This paper gives an overview on music synthesis based on recurrent neural networks (RNNs), especially Long-Short-Term-Memory based RNNs, that will be trained with data extracted from MIDI files and can generate MIDI data on the output side.

This student project explores the use of machine learning in the generation of music. Neural networks will be used to learn from real composed music. These same networks can be used to write their own music after a period of training. The project was a group effort of four students that worked together to discuss and implement the contents of this report. This report discusses the way the project was assembled, from the tools that were used to the way data is converted from an industry standard to a more training friendly format. The different designs and iterations of the network itself will be described. Finally, the results and conclusion that stem from these experiments will be presented.
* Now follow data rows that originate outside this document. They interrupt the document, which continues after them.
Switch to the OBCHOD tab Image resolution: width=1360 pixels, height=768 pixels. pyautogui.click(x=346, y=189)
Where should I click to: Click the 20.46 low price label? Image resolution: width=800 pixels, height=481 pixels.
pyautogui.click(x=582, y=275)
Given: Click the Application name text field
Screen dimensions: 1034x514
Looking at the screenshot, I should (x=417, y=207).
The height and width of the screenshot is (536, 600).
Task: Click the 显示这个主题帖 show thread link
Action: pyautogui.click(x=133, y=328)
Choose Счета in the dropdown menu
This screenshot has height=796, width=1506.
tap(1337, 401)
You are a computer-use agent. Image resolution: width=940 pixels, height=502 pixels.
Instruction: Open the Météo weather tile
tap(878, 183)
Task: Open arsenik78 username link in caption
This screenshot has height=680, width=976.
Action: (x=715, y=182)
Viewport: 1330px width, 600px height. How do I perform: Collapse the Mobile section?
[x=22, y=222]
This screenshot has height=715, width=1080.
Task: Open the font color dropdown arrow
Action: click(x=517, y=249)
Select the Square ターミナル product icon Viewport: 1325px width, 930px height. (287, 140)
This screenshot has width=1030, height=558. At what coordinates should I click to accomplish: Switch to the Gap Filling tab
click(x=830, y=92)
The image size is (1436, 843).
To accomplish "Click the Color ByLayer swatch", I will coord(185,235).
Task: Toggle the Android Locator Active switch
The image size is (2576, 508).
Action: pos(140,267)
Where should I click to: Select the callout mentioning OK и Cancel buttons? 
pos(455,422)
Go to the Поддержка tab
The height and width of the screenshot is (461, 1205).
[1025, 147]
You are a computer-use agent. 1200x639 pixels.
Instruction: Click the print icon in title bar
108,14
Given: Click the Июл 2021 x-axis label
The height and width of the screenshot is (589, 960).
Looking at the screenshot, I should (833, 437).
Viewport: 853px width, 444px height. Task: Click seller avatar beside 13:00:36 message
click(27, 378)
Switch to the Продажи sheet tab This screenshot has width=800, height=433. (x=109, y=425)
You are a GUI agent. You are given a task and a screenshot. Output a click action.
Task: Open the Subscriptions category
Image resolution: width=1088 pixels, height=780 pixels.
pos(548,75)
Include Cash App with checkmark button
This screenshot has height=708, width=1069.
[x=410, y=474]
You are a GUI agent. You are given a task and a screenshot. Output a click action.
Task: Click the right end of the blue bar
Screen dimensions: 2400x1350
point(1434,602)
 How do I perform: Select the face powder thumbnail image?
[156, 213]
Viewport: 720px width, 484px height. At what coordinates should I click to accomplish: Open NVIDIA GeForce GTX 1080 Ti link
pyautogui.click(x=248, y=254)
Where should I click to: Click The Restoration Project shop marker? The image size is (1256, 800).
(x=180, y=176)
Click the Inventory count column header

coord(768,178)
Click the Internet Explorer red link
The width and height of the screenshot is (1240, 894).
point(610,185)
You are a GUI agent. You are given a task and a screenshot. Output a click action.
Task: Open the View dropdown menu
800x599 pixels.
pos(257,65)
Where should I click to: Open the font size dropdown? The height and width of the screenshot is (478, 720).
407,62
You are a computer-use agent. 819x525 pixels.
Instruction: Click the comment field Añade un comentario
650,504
The objective of our project is to generate music in the form of MIDI files using neural networks. To achieve this objective, we want to train a Recurrent Neural Network (RNN) with large quantities of MIDI files. The result should be a playable MIDI file that is pleasant to listen to by a human and that should reflect the style of music that was fed into the network. Directly using notes in a file instead of transcribing the music from a sound file helps training the network for correct dependencies on music notes. If successfully trained with LSTMs, checking other RNN variants (GRUs or bidirectional LSTMs) and comparing their performance to LSTM-based neural networks might be additional work in this project. We might also consider neural network types that were not tested for music generation in other research, like multiplicative LSTM. The project also includes creating a robust way to convert MIDI data to a format that can be ingested by the neural network, as well as the conversion back to MIDI from the predictions the neural network creates.